The deal also is the latest in a succession of attempts - largely failed ones - by the world's biggest technology company to leverage its lock on computer operating systems, and a minor position in the online world, into the $80 billion television advertising marketplace. Over the years, Microsoft has invested heavily in a variety of platforms that were supposed to bring interactivity to television, including WebTV and various generations of TV operating systems, and has even positioned several other products as potential television Trojans, including the Windows Media Center and its Xbox video game platform.
While Microsoft has largely failed to make a significant dent in the television business, the acquisition of Navic and its integration into its APS Group is intriguing. Among other things, Navic is now aligned with a major interactive advertising unit, aQuantive. For another thing, one of aQuantive's secret weapons is Atlas DMT, an ad serving platform that is one of the best deployed in interactive TV and video-on-demand systems.
Navic made some other recent news on Madison Avenue, announcing the hiring of another ad industry media icon, former Initiative Worldwide chief Alec Gerster, as its chief marketing officer in April. Gerster, who spent years as the chief media executive at Grey Advertising, and was part of the team that led an early investment in Visible World, another promising interactive TV advertising technology company.
Microsoft's Navic deal follows WPP's investment in one of its chief rivals, Invidi Technologies, which is believed to be close to announcing deals with several major cable operators to deploy its addressable TV advertising switching technology. The Invidi stake, which is held by WPP's GroupM unit, parallels Microsoft's in another respect. Like Microsoft's Atlas DMT stake, WPP also owns a major ad serving platform: 24/7 Real Media. And like Microsoft, which put a savvy Madison Avenue executive, Brian McAndrews, in charge of the asset, GroupM global CEO Irwin Gotlieb has become a member of Invidi's board.
"Television media represents the largest percentage of advertisers and agencies' media budget today," McAndrews said in this morning's announcement. "Together, Navic and Microsoft will deliver addressable television advertising solutions to help our partners better manage media spend by increasing advertiser reach and ROI, and maximizing publisher yield on television advertising."
That, of course, is something others - including Google and the cable industry's Canoe Ventures - are also racing to achieve, and much of it will depend on each player's ability to achieve enough distribution of their technology to generate the kind of scale that has made television advertising the dominant and ubiquitous ad medium it remains today - and which a number of industry gurus believe it will remain into the foreseeable future, despite the rapid growth of online video.
In fact, during an opening keynote at the OMMA Publishing conference Tuesday morning in New York, Brian Wieser, director of industry analysis at Interpublic's Magna Global unit, made a compelling case for why television would continue to dominate the advertising mix for at least some time to come. Among other things, Wieser noted that it still works very effectively and is far more efficient for the world's largest advertiser to buy than the supposedly more effective and efficient emerging media, including online video (see related story in today's edition).

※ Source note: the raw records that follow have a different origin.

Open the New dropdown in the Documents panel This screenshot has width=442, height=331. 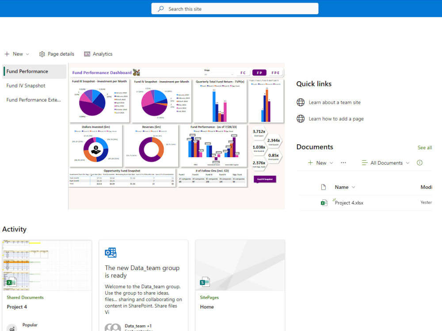(x=319, y=162)
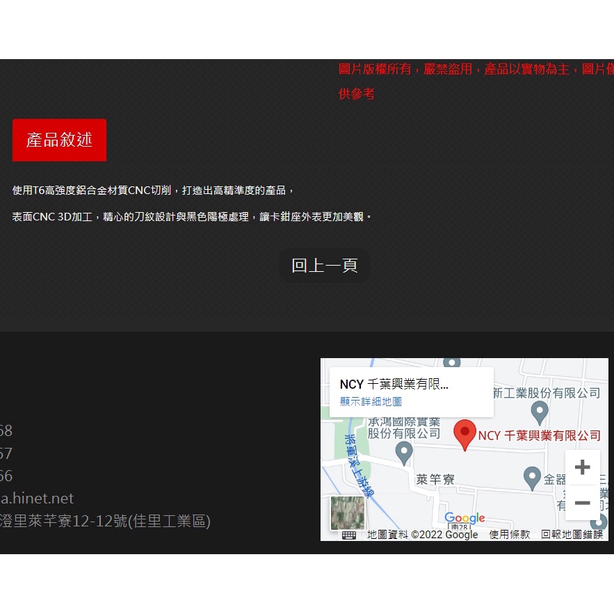Click the red NCY location pin
The height and width of the screenshot is (614, 614).
464,433
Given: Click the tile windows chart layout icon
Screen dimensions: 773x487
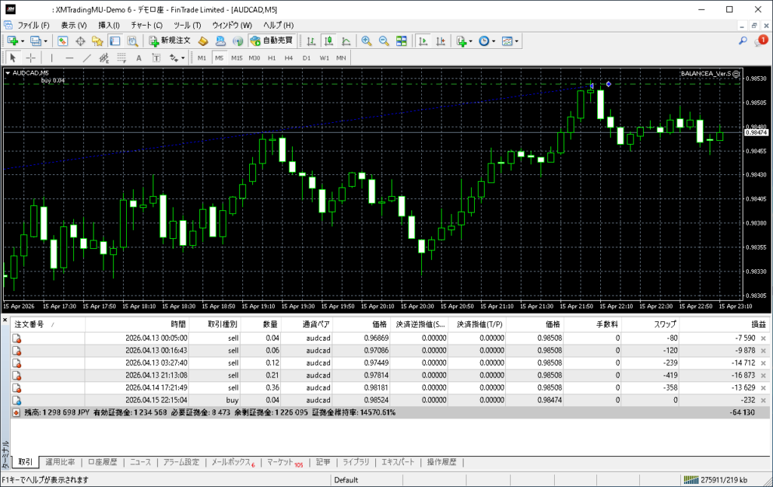Looking at the screenshot, I should tap(402, 41).
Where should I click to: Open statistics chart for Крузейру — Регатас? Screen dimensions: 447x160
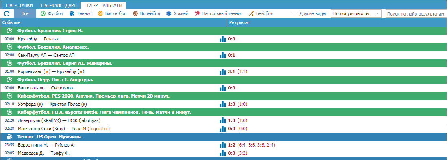tap(222, 39)

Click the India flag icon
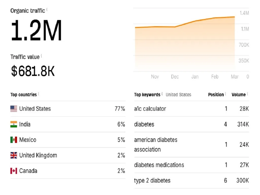[14, 124]
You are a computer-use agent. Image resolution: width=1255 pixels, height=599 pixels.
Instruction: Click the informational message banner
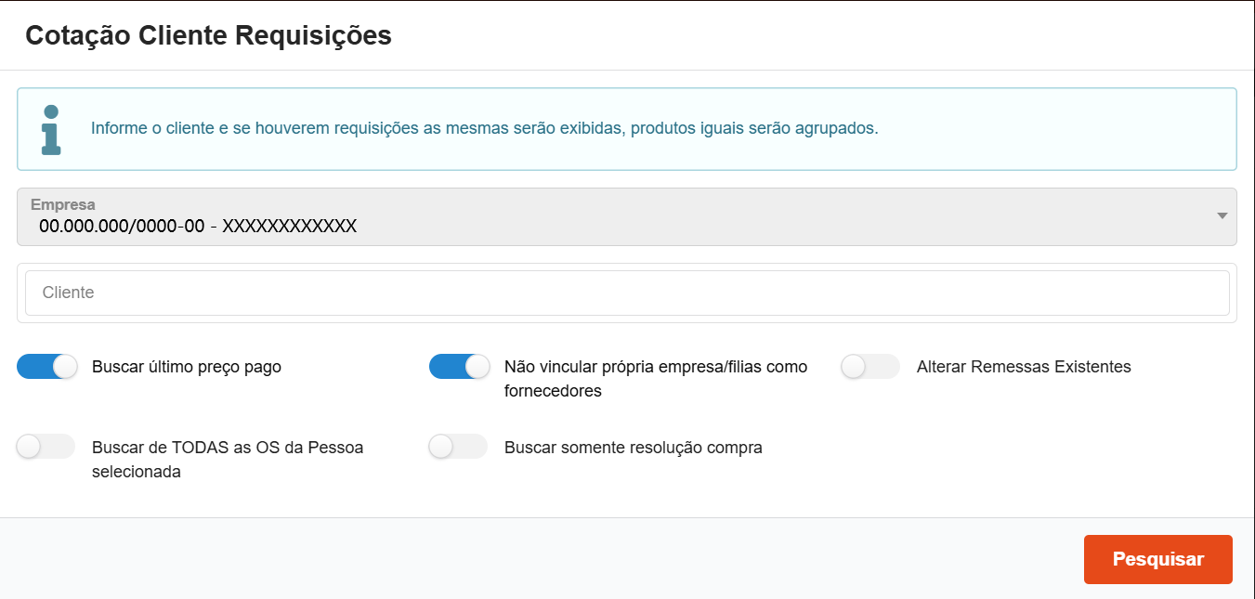(627, 129)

Meanwhile, a highly respected industry consultant, PriceWaterhouseCoopers, this morning released its annual media outlook report, and noted that while online and mobile digital media technologies are driving growth, traditional media - especially television - will remain dominant for at least the foreseeable future.
"Established and traditional business segments will continue to dominate revenues, with the exception of recorded music, where digital distribution will surpass physical distribution in 2011," the PWC report predicts.
"We're seeing a new business model solidify for entertainment and media companies," said Marcel Fenez, managing partner, global entertainment & media practice at PWC. "Some, such as the film industry, have dabbled in this in the past, but those will be small movements compared to what lies ahead. No single company will be able to successfully go it alone over the next five years. The challenges are too significant and the demand for innovation too complete."